Code: 102234 ECTS Credits: 6
2024/2025
Degree Type Year
2500786 Law OT 4

Contact

Name:
Judith Sole Resina
Email:
judith.sole@uab.cat

Teachers

Gloria Ortega Puente

Teaching groups languages

You can view this information at the end of this document.


Prerequisites

For a good understanding of Tort Law, in-depth knowledge of patrimonial Law and statute of limitacion periods (prescription) is needed.

The teaching of the subject will be taught taking into account the perspective of the Sustainable Development Goals.


Objectives and Contextualisation

Main goals of the subject matter are:


- In-depth consideration of fundamental principles of the law of torts

- How to brief a case on the subject matter

- Facing the problems that the student will encounter in the future praxis.

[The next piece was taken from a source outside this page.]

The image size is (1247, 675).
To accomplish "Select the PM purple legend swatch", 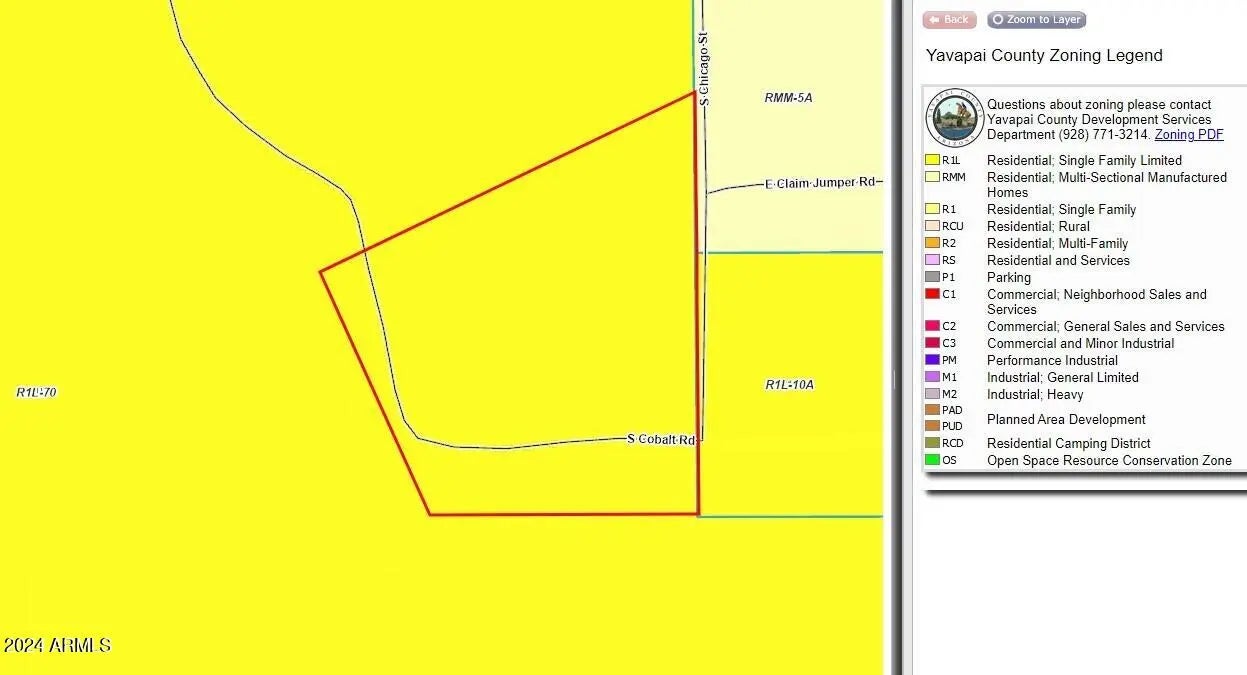I will [x=932, y=360].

- Highlighting the importance of insurance in a global world


Competences

  • Apprehending the necessary mechanisms in order to know, assess, and apply the legislative reforms as well as to follow the changes produced in a concrete subject.
  • Contextualizing the several forms of creation of law in its historical evolution and its current situation.
  • Demonstrating a sensible and critical reasoning: analysis, synthesis, conclusions.
  • Identifying the underlying conflicts of interest in disputes and real cases.
  • Identifying, knowing and applying the basic and general principles of the legal system.
  • Managing bibliographic and documentary resources: databases, browsing, etc.
  • Planning and organising: managing of time, resources, etc.
  • Properly analysing the issues related to equality between men and women.
  • Searching, interpreting and applying legal standards, arguing every case.
  • Students must be capable of communicating their points of view in a compelling way.
  • Students must be capable of demonstrating a critical awareness of the analysis of the legal system and development of legal dialectics.
  • Students must be capable of learning autonomously and having an entrepreneurial spirit.
  • Students must be capable of producing initiative, creative and innovative knowledge, as well as new ideas.
  • Working in teams, being either a member or a coordinator of working groups, as well as making decisions affecting the whole group.

Learning Outcomes

  1. Analysing the fundamental concepts of civil law.
  2. Analysing the specific institutions of the property law.
  3. Applying communicative strategies in order to identify and explain legal conflicts in the different fields of civil law, family law, successions, consumption, minors and civil responsibility.
  4. Applying concepts in a cross-cutting way to the several subjects of civil Law from the jurisprudence of the different jurisdictional bodies.
  5. Applying strategies in order to produce written and oral texts in the several fields of civil law.
  6. Applying the knowledge acquired in the preparation of documents that reflect specific legal interests.
  7. Contextualising the creation forms of Law in the property field.
  8. Critically interpreting the foundations of the civil law.
  9. Demonstrating a sensible and critical reasoning: analysis, synthesis, conclusions.
  10. Distinguishing the socio-legal context of several civil institutions.
  11. Drawing up written texts (contracts, wills).
  12. Identifying the conflicts of interest that are trying to be solved by the legislator when elaborating civil regulations.
  13. Managing bibliographic and documentary resources: databases, browsing, etc.
  14. Planning and organising: managing of time, resources, etc.
  15. Presenting orally, with a critical discourse, the reforms of civil institutions.
  16. Producing oral and written texts and presenting points of view about civil-legal institutions.
  17. Producing oral texts in the several fields of civil law, showing specific communicative abilities.
  18. Producing reports about new legal changes.
  19. Solving interferences between the several conflict interests of civil regulations.
  20. Students must be capable of communicating their points of view in a compelling way.
  21. Students must be capable of learning autonomously and having an entrepreneurial spirit.
  22. Students must be capable of producing initiative, creative and innovative knowledge, as well as new ideas.
  23. Working in teams, being either a member or a coordinator of working groups, as well as making decisions affecting the whole group.

Content

 

LESSON 1. EXTRACONTRACTUAL CIVIL LIABILITY

  1. Introduction. Historical evolution.
  2. Civil liability and criminal liability.
  3. Extracontractual and contractual civil liability.
  4. Extracontractual civil liability. The law of damages and its functions.
  5. Mention of administrative liability.
  6. Subjective and objective extracontractual civil liability.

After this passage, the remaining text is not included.